FinCEN collaborates closely with law enforcement and uses a number of mechanisms to provide feedback to financial institutions. Feedback is an important component of enhancing information sharing. We interact daily with our law enforcement counterparts, and FinCEN hosts liaisons from ten different law enforcement agencies to support our common missions. FinCEN holds regular meetings among these law enforcement liaisons to discuss mutual areas of concern and make sure that the BSA data is available to support their investigations. In addition to ensuring that BSA data is properly used, disseminated, and kept secure, these liaisons are a key conduit for FinCEN’s routine collaboration with their parent agencies on a wide range of overlapping issues related to the administration of the BSA and combating illicit finance.
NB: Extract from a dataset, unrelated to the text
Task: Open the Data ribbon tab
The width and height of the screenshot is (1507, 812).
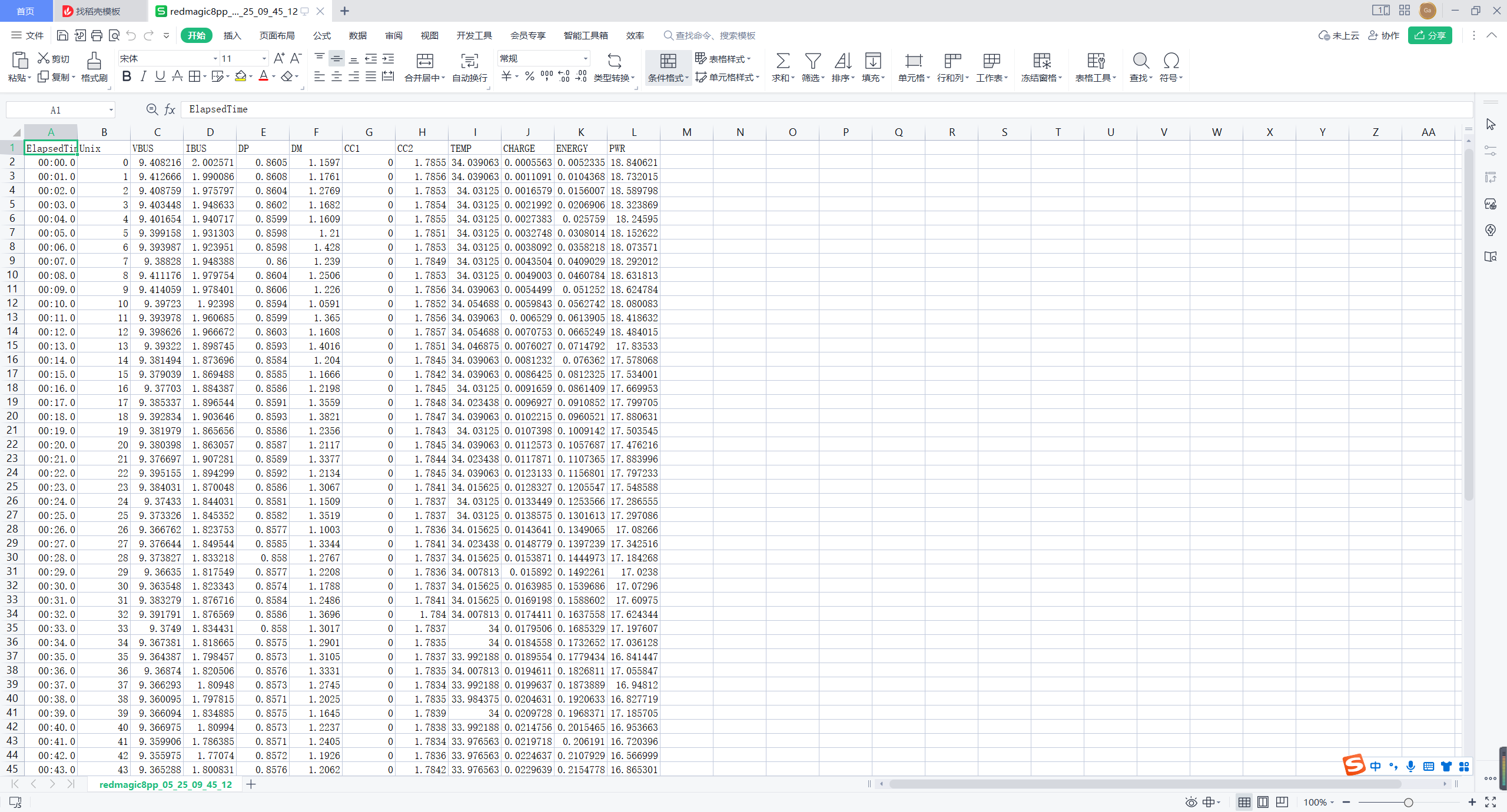Action: click(357, 36)
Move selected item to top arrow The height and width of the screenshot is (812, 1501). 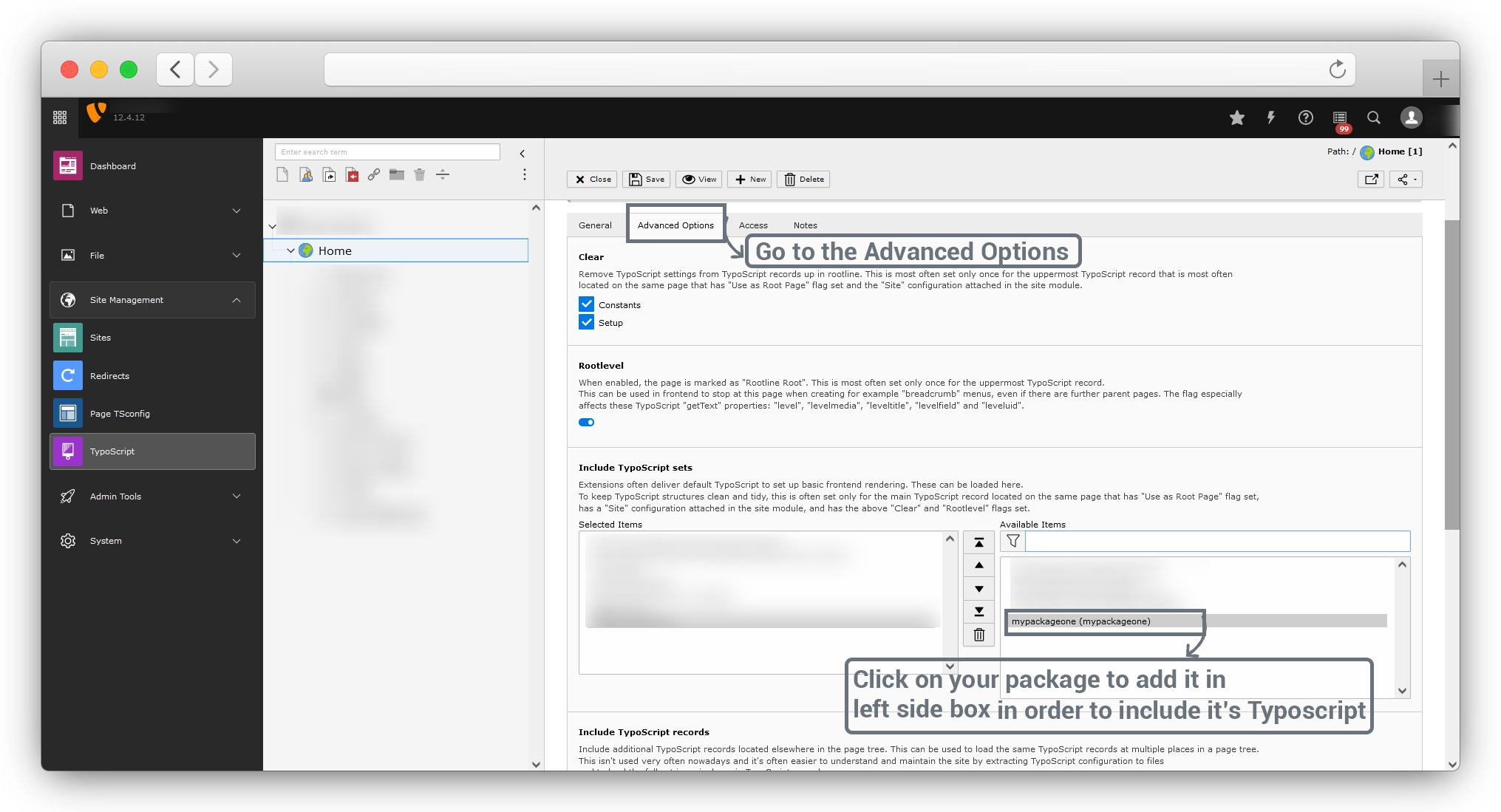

FinCEN has a number of other mechanisms to facilitate law enforcement input and feedback to financial institutions:
Bank Secrecy Act Advisory Group (BSAAG). The BSAAG is a key forum for law enforcement, regulators, and representatives from financial institutions to engage directly, and to exchange information and provide feedback in a dynamic environment. In addition to plenary meetings, representatives from law enforcement, regulators, and industry participate in the BSAAG working groups focused on discrete areas of concern and interest related to the BSA.
FinCEN Director’s Law Enforcement Awards Program. In this program, FinCEN identifies investigations where BSA data has played a significant role in the success of a case to highlight the value of BSA data to the financial community.
Section 314 Program. FinCEN’s 314 Program Office provides ongoing statistical feedback received on the utility of the 314(a) Program and also develops case descriptions or studies of instances in which the use of 314(a) by law enforcement has been particularly valuable to significant investigations. To date, 26 case studies have been made available to the financial institutions via FinCEN’s Secure Information Sharing System.
FinCEN Advisories. FinCEN solicits feedback on emerging trends in financial crime typologies and related red flags from U.S. law enforcement and incorporates it into FinCEN Advisories that are disseminated to financial institutions.
FinCEN Exchange. The Exchange is a public-private information-sharing program that brings financial institutions, FinCEN, and law enforcement together to facilitate greater information sharing between the public and private sectors. In close coordination with law enforcement, it provides information to support specific matters through Section 314(a) of the USA PATRIOT Act and other authorities in order to provide financial institutions with broader typologies to help them identify illicit activity. These types of exchanges enable the private sector to better identify risks and provide FinCEN and law enforcement with critical information to disrupt money laundering and other financial crimes.
FinCEN will continue to develop new ways to provide feedback to financial institutions on the value and benefit of their reporting. We want financial institutions to focus on developing information that will be highly valuable to government. To be fair, financial institutions don’t always know what we need. We have to tell them, and we have to tell them what we need in a way that allows financial institutions to re-prioritize resources in the most effective manner. I welcome further dialogue with the Committee, law enforcement, industry, and any other stakeholders on this subject.
Conclusion
I would like to thank the Committee for its efforts on this important matter. Combatting money laundering and illicit finance threats secures our financial system, keeps our nation safe and prosperous, and protects our communities and families from harm. Working together to improve our AML/CFT regime is vitally important. I look forward to your questions.